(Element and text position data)

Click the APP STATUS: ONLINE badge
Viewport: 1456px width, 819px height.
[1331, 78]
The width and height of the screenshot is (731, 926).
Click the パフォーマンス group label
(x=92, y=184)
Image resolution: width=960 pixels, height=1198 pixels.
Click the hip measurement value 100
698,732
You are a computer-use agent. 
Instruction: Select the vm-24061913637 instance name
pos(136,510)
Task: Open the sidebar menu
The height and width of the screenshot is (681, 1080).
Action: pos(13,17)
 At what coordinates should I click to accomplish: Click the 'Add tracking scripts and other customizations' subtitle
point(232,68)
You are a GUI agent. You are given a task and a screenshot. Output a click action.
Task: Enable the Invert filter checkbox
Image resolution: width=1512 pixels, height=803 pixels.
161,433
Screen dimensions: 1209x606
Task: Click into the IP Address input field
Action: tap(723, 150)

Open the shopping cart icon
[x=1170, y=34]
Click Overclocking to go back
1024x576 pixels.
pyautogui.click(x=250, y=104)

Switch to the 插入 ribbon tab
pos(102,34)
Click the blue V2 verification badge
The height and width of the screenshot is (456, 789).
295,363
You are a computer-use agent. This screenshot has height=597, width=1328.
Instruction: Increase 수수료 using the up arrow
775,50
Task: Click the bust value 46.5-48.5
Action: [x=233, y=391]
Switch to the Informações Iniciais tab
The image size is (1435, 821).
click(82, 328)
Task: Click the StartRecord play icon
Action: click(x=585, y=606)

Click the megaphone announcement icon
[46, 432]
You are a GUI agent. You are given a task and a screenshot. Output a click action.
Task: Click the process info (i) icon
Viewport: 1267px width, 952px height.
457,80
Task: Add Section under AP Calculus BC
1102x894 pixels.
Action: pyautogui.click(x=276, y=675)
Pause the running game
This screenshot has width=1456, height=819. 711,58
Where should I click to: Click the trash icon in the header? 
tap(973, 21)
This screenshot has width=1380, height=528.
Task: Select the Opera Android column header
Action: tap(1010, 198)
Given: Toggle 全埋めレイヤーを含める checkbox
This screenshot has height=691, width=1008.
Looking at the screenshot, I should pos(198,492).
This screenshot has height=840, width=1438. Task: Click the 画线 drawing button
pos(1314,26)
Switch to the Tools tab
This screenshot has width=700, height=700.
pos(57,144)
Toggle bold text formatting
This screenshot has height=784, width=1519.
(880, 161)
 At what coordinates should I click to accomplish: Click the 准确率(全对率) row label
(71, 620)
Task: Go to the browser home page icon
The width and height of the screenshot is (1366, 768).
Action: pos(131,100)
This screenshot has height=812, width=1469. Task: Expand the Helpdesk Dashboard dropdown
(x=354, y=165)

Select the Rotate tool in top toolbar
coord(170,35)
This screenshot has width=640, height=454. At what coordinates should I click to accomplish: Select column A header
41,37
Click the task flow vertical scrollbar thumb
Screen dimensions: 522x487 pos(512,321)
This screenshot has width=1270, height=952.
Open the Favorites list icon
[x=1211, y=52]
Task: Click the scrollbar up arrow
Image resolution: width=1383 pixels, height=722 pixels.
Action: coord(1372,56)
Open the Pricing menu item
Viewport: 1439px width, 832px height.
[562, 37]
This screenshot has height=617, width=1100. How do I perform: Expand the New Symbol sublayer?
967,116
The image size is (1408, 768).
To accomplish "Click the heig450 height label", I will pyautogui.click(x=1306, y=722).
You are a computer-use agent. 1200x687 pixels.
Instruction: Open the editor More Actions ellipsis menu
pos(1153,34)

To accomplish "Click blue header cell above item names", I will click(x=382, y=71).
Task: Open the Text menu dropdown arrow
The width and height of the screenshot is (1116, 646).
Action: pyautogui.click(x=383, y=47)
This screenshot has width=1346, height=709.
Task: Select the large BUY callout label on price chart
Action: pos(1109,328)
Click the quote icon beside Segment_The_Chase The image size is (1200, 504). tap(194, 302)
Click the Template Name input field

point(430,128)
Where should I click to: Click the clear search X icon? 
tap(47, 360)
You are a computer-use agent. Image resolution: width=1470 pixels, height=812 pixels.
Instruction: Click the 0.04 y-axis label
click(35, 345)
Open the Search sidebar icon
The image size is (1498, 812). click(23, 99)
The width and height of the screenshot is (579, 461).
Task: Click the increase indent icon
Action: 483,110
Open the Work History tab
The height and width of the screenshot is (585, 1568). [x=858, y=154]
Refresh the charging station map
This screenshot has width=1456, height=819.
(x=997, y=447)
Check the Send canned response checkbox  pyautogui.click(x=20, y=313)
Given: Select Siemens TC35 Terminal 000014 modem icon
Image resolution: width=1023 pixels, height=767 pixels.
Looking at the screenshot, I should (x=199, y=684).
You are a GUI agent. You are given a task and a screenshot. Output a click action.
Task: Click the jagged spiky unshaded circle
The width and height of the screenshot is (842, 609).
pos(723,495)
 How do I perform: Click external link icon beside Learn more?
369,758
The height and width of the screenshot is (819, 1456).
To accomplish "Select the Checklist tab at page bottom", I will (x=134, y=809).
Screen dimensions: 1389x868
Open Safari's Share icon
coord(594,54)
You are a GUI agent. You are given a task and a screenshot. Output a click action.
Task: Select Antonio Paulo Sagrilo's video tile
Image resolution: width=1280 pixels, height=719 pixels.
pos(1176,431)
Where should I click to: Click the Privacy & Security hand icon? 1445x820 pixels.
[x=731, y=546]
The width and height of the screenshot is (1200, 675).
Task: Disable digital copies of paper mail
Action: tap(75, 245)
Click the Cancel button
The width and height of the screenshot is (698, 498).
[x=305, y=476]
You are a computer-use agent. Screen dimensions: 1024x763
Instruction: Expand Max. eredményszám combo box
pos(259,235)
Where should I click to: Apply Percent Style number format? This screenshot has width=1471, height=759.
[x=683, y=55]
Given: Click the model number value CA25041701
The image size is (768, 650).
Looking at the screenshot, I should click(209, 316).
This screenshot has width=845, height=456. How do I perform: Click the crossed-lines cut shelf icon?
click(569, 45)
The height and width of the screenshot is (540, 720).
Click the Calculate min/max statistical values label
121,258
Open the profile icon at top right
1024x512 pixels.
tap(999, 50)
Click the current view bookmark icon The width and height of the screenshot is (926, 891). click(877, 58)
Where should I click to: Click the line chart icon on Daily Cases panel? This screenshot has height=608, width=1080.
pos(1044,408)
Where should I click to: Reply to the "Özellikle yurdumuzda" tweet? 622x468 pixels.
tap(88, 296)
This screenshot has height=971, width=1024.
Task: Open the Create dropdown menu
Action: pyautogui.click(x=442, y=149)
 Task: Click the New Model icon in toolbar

* WHAT IS BEING ASKED: Copy out all of the records above word for word.

* ANSWER FOR THE TASK:
Click the APP STATUS: ONLINE badge
Viewport: 1456px width, 819px height.
[1331, 78]
The width and height of the screenshot is (731, 926).
Click the パフォーマンス group label
(x=92, y=184)
Image resolution: width=960 pixels, height=1198 pixels.
Click the hip measurement value 100
698,732
You are a computer-use agent. 
Instruction: Select the vm-24061913637 instance name
pos(136,510)
Task: Open the sidebar menu
The height and width of the screenshot is (681, 1080).
Action: pos(13,17)
 At what coordinates should I click to accomplish: Click the 'Add tracking scripts and other customizations' subtitle
point(232,68)
You are a GUI agent. You are given a task and a screenshot. Output a click action.
Task: Enable the Invert filter checkbox
Image resolution: width=1512 pixels, height=803 pixels.
161,433
Screen dimensions: 1209x606
Task: Click into the IP Address input field
Action: tap(723, 150)

Open the shopping cart icon
[x=1170, y=34]
Click Overclocking to go back
1024x576 pixels.
pyautogui.click(x=250, y=104)

Switch to the 插入 ribbon tab
pos(102,34)
Click the blue V2 verification badge
The height and width of the screenshot is (456, 789).
295,363
You are a computer-use agent. This screenshot has height=597, width=1328.
Instruction: Increase 수수료 using the up arrow
775,50
Task: Click the bust value 46.5-48.5
Action: [x=233, y=391]
Switch to the Informações Iniciais tab
The image size is (1435, 821).
click(82, 328)
Task: Click the StartRecord play icon
Action: click(x=585, y=606)

Click the megaphone announcement icon
[46, 432]
You are a GUI agent. You are given a task and a screenshot. Output a click action.
Task: Click the process info (i) icon
Viewport: 1267px width, 952px height.
457,80
Task: Add Section under AP Calculus BC
1102x894 pixels.
Action: pyautogui.click(x=276, y=675)
Pause the running game
This screenshot has width=1456, height=819. 711,58
Where should I click to: Click the trash icon in the header? 
tap(973, 21)
This screenshot has width=1380, height=528.
Task: Select the Opera Android column header
Action: tap(1010, 198)
Given: Toggle 全埋めレイヤーを含める checkbox
This screenshot has height=691, width=1008.
Looking at the screenshot, I should pos(198,492).
This screenshot has height=840, width=1438. Task: Click the 画线 drawing button
pos(1314,26)
Switch to the Tools tab
This screenshot has width=700, height=700.
pos(57,144)
Toggle bold text formatting
This screenshot has height=784, width=1519.
(880, 161)
 At what coordinates should I click to accomplish: Click the 准确率(全对率) row label
(71, 620)
Task: Go to the browser home page icon
The width and height of the screenshot is (1366, 768).
Action: pos(131,100)
This screenshot has height=812, width=1469. Task: Expand the Helpdesk Dashboard dropdown
(x=354, y=165)

Select the Rotate tool in top toolbar
coord(170,35)
This screenshot has width=640, height=454. At what coordinates should I click to accomplish: Select column A header
41,37
Click the task flow vertical scrollbar thumb
Screen dimensions: 522x487 pos(512,321)
This screenshot has width=1270, height=952.
Open the Favorites list icon
[x=1211, y=52]
Task: Click the scrollbar up arrow
Image resolution: width=1383 pixels, height=722 pixels.
Action: coord(1372,56)
Open the Pricing menu item
Viewport: 1439px width, 832px height.
[562, 37]
This screenshot has height=617, width=1100. How do I perform: Expand the New Symbol sublayer?
967,116
The image size is (1408, 768).
To accomplish "Click the heig450 height label", I will pyautogui.click(x=1306, y=722).
You are a computer-use agent. 1200x687 pixels.
Instruction: Open the editor More Actions ellipsis menu
pos(1153,34)

To accomplish "Click blue header cell above item names", I will click(x=382, y=71).
Task: Open the Text menu dropdown arrow
The width and height of the screenshot is (1116, 646).
Action: pyautogui.click(x=383, y=47)
This screenshot has width=1346, height=709.
Task: Select the large BUY callout label on price chart
Action: pos(1109,328)
Click the quote icon beside Segment_The_Chase The image size is (1200, 504). tap(194, 302)
Click the Template Name input field

point(430,128)
Where should I click to: Click the clear search X icon? 
tap(47, 360)
You are a computer-use agent. Image resolution: width=1470 pixels, height=812 pixels.
Instruction: Click the 0.04 y-axis label
click(35, 345)
Open the Search sidebar icon
The image size is (1498, 812). click(23, 99)
The width and height of the screenshot is (579, 461).
Task: Click the increase indent icon
Action: 483,110
Open the Work History tab
The height and width of the screenshot is (585, 1568). [x=858, y=154]
Refresh the charging station map
This screenshot has width=1456, height=819.
(x=997, y=447)
Check the Send canned response checkbox  pyautogui.click(x=20, y=313)
Given: Select Siemens TC35 Terminal 000014 modem icon
Image resolution: width=1023 pixels, height=767 pixels.
Looking at the screenshot, I should (x=199, y=684).
You are a GUI agent. You are given a task and a screenshot. Output a click action.
Task: Click the jagged spiky unshaded circle
The width and height of the screenshot is (842, 609).
pos(723,495)
 How do I perform: Click external link icon beside Learn more?
369,758
The height and width of the screenshot is (819, 1456).
To accomplish "Select the Checklist tab at page bottom", I will (x=134, y=809).
Screen dimensions: 1389x868
Open Safari's Share icon
coord(594,54)
You are a GUI agent. You are given a task and a screenshot. Output a click action.
Task: Select Antonio Paulo Sagrilo's video tile
Image resolution: width=1280 pixels, height=719 pixels.
pos(1176,431)
Where should I click to: Click the Privacy & Security hand icon? 1445x820 pixels.
[x=731, y=546]
The width and height of the screenshot is (1200, 675).
Task: Disable digital copies of paper mail
Action: tap(75, 245)
Click the Cancel button
The width and height of the screenshot is (698, 498).
[x=305, y=476]
You are a computer-use agent. Screen dimensions: 1024x763
Instruction: Expand Max. eredményszám combo box
pos(259,235)
Where should I click to: Apply Percent Style number format? This screenshot has width=1471, height=759.
[x=683, y=55]
Given: Click the model number value CA25041701
The image size is (768, 650).
Looking at the screenshot, I should click(209, 316).
This screenshot has width=845, height=456. How do I perform: Click the crossed-lines cut shelf icon?
click(569, 45)
The height and width of the screenshot is (540, 720).
Click the Calculate min/max statistical values label
121,258
Open the profile icon at top right
1024x512 pixels.
tap(999, 50)
Click the current view bookmark icon The width and height of the screenshot is (926, 891). click(877, 58)
Where should I click to: Click the line chart icon on Daily Cases panel? This screenshot has height=608, width=1080.
pos(1044,408)
Where should I click to: Reply to the "Özellikle yurdumuzda" tweet? 622x468 pixels.
tap(88, 296)
This screenshot has height=971, width=1024.
Task: Open the Create dropdown menu
Action: pyautogui.click(x=442, y=149)
 Task: Click the New Model icon in toolbar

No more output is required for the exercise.